I think part of this interest in, but uneasiness about power, led me to feminism, which informs the research I do – I also research digital feminism. In some ways the appeal of feminism was unsurprising. I always idealised my mum, even though I was a spoiled child and probably didn’t tell her that enough. And during my childhood, she continually insisted on women’s intelligence, know-how and capacity over and above that of men. She loved plaiting my hair and bought me charming dresses, but it was very clear that she saw appearance as a superficial form of evaluation. So, my mum was hugely influential in this research interest.
But I think feminism was also a way of articulating protest against the status quo, something I felt strongly, but didn’t want to always tie to my own ethnicity. I research identity and media: in particular, identity in digital culture and popular culture. What fascinates me about media is that it is both a way of seeing, and being seen. This duality and the questions of how we are visible, and for whom, is something that drives my research.
More recently, I have been trying to bring concerns of race into my work as centrally as that of gender. It brings up some longstanding insecurities. For example, I ask myself why I have not foregrounded issues of race for so long; I ask myself if I am actually ‘getting it right’, or if my perspective is too tainted by the desires I have had to transcend race; desires I want to, but struggle to let go.

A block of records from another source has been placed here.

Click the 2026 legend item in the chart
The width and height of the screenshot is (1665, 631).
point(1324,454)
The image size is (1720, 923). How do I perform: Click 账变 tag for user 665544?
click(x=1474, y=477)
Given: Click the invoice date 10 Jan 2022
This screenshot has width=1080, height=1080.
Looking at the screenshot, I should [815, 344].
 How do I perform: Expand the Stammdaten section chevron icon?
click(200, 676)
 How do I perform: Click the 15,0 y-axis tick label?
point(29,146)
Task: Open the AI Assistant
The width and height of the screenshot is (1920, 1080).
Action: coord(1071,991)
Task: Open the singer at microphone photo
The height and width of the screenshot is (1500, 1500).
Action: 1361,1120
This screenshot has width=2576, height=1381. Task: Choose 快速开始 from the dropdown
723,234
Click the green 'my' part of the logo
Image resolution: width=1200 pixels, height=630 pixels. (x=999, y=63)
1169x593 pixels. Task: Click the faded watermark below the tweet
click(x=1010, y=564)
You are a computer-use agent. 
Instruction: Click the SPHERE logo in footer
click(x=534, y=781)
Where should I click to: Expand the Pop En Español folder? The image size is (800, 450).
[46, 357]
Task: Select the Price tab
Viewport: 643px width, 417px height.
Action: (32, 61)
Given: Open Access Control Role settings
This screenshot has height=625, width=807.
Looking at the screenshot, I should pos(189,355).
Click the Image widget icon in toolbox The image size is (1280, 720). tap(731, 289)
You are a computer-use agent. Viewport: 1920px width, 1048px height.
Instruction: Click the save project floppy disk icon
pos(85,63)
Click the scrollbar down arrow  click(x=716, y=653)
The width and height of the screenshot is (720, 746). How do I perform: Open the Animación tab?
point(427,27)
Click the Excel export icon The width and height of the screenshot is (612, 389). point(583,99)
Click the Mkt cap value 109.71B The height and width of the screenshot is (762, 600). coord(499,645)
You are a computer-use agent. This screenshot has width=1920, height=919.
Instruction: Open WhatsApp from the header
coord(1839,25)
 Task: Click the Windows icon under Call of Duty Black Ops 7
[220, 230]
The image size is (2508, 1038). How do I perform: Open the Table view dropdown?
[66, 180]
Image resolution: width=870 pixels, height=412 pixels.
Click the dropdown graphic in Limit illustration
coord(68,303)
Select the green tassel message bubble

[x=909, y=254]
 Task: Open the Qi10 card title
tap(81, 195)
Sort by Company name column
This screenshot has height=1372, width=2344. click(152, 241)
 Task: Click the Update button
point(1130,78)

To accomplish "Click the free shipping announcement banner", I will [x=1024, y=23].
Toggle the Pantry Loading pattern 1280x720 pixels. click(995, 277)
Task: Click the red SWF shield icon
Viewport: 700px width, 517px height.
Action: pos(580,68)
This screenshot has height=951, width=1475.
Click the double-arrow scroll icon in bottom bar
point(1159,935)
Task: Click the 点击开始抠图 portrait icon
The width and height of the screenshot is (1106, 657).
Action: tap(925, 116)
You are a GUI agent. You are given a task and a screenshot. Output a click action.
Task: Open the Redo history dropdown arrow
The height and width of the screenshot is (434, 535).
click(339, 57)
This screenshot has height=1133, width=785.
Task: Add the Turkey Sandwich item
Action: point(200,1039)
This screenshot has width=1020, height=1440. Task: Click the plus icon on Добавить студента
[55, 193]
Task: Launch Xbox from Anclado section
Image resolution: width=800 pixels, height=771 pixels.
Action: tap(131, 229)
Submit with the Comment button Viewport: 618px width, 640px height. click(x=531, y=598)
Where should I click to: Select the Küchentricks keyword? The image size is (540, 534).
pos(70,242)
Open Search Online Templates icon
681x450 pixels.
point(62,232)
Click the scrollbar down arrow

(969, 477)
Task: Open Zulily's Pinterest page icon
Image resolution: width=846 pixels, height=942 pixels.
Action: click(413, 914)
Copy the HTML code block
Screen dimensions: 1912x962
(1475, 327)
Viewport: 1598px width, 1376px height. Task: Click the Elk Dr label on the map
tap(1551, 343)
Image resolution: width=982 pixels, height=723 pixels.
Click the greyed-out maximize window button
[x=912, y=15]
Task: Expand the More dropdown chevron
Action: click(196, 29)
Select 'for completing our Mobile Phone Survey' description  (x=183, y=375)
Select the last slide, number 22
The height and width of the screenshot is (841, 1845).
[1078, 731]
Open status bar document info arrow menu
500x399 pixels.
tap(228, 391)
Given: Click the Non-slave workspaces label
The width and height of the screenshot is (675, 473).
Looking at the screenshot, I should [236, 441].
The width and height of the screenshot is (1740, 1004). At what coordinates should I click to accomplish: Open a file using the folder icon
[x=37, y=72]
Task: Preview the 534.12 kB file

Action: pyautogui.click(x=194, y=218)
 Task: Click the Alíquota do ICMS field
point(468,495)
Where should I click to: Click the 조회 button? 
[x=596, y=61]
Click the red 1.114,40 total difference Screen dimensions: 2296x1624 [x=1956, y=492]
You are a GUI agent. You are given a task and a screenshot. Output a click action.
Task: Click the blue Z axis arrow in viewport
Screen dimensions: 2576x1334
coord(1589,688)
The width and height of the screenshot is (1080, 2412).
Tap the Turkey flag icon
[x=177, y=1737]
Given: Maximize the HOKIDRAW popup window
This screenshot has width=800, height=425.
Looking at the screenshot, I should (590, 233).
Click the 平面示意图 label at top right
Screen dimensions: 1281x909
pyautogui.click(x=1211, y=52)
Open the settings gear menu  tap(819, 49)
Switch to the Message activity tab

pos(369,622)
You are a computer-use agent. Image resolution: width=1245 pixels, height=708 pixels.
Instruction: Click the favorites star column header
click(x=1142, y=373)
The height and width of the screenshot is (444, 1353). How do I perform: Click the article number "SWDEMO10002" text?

But now, all I can do is try to redirect my childhood willfulness, into my current projects. I like to think that even if I haven’t inherited an ‘authentic’ sense of Japanese identity, I have inherited the willfulness –and my surname – from my daring mother, and her father, Gisaku Kanai, my only living grandparent, who lives in Fukaya, Japan. Gisaku, my ‘Giichan’, turned 93 this year, and still lives on his own. He has a daily routine of watching samurai dramas, drinking shochu, and still likes driving fast around corners in his red Audi.
According to feminist and critical race theorist, Sara Ahmed, willfulness is a quality that drives a feminist life: it is an insistence on having a will of one’s own. This insistence is the thread I am holding onto, in terms of my inheritance.
Photo supplied by author.
Thank you for sharing your family story, loved it.
Thank you Andrew! And thank you for sharing your story on this site, too.